If it seems as if Tindersticks have been quiet on the studio albums front since 2016’s The Waiting Room, that’s perhaps because front man Stuart A Staples has since released two albums of his own. First came 2018’s solo work Arrhythmia, followed by a continuation of his working relationship with Claire Denis, this time with the soundtrack to her science-fiction movie High Life. The band as a whole meanwhile released the soundtrack to Minute Bodies: The Intimate World of F Percy Smith.
Tindersticks’ current line-up has solidified since the outfit’s resurgent second coming, and Staples has consciously changed the way in which they approach making music. Previously the process centred around writing songs, recording an album, and then finding that when songs were presented live that an often more grandiose live set-up sonically altered the music.
In contrast, this time the aim was to reverse this sequence, and essentially to record things significantly quicker. Accordingly the whole project went from initial notes being recorded to mastering in the space of five weeks. Staples wrote all songs at his home in Ithaca, Greece before assembling the band and having acoustic rehearsals, six days playing and recording in Paris, and then one day in London recording strings and brass.
If he’d hoped for intimate immediacy, he’s achieved it, for the resulting work on No Treasure But Hope sports renewed energy, even if it’s still unmistakably a Tindersticks album from beginning to end. The overwhelming sadness of some of their earlier work is absented in favour of something more upbeat, yet which takes nothing away from the emotional impact of the work, rooted in Staples’ altered ways with lyrics these days, as he explains: “For years I’ve never written words down, they’re just sung and written in my head. But a few years ago I started to write for the sake of writing words. I don’t use all of them but they hold the things I want to say at a particular moment, which allows me to go back to them and invite them into a song.”
The album opens with For The Beauty, a quiet ballad that would not sound out of place on earlier Tindersticks records. But by the time The Amputees starts the record’s different approach begins to be clear. The Amputees has some heartbreaking lyrical content, yet the music is positive and some of the most upbeat in Tindersticks’ extensive back catalogue. Trees Fall contrasts as a slow burn which builds instrumentally to a mesmerising orchestral conclusion.
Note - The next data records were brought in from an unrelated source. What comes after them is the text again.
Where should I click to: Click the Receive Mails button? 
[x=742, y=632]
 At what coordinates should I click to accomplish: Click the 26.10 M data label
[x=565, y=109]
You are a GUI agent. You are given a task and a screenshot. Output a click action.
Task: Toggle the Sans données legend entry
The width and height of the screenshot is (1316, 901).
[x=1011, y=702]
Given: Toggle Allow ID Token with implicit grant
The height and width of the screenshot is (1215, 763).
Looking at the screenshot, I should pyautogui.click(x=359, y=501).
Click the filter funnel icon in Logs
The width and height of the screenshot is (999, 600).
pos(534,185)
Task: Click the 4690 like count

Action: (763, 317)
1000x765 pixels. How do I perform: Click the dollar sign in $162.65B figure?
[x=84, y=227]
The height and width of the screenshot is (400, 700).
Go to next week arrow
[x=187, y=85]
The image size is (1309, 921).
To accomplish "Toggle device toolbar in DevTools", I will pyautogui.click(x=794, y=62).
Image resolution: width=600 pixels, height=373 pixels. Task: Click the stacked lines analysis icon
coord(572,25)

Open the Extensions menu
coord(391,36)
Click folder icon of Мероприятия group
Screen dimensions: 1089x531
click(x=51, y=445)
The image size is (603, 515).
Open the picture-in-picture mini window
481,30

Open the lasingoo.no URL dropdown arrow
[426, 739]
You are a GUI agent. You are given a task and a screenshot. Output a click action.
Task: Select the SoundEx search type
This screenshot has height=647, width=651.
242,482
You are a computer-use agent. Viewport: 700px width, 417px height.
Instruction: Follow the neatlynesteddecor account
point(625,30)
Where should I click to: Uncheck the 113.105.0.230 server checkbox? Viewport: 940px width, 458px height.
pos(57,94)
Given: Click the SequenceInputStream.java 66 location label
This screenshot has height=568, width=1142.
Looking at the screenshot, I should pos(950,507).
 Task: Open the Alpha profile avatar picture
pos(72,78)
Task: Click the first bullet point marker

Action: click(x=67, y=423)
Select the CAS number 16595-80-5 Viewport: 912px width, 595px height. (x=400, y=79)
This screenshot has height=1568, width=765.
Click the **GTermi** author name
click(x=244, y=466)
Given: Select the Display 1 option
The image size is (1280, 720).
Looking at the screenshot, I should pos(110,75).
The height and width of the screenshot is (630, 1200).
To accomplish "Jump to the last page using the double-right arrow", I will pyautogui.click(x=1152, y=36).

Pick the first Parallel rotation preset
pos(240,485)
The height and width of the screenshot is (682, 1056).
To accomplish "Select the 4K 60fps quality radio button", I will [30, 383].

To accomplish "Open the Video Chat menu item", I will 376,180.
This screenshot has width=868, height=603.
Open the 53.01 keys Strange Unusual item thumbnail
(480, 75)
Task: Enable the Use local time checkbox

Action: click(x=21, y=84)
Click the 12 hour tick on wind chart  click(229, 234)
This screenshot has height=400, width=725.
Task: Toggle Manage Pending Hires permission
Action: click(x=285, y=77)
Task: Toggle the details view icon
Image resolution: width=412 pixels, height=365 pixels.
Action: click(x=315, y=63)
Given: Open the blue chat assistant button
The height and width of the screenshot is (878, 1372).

Pinky In The Daylight is a lilting love song in the Burt Bacharach tradition, even having the token key change towards the end; “I think of Pinky as my first pure love song, which came as a surprise to me,” says Staples. See My Girls in contrast offers up a layered narrative that namechecks locations in something of a ‘list song’ format – the Eiffel Tower, skyscrapers in America, antelopes in Africa, the grave of Bob Marley among them – seen on long travels, and contrasts with “the most beautiful island in this world” in Greece. It could read as a homesick traveller’s letter to places and people distant.
The Old Man’s Gait by contrast explores father-son relationships, while Tough Love has a soul-ish feel to it, of a piece with work on A Simple Pleasure or Can Our Love… Interspersed between these songs are some of the more familiar Tindersticks style tracks of quiet musings sung over spacious instrumental arrangements. At times everything turns on just voice and piano, such as on the lovely closing title track and on Carousel, both of which are very much for low lights, red wine and final encores.
As an album No Treasure But Hope feels both familiar yet also a development. Emotional density to the lyrics pairs admirably with passionate, compelling music, and it’s varied enough to encourage engagement from beginning to end. “We’ll never be a young band again, or flavour of the month,” says Staples. “But in terms of connecting with the music, with people and with ideas, the last 10 years have probably been the best 10 years of the band.” That confidence is merited, for No Treasure But Hope is amongst the strongest albums Tindersticks have released.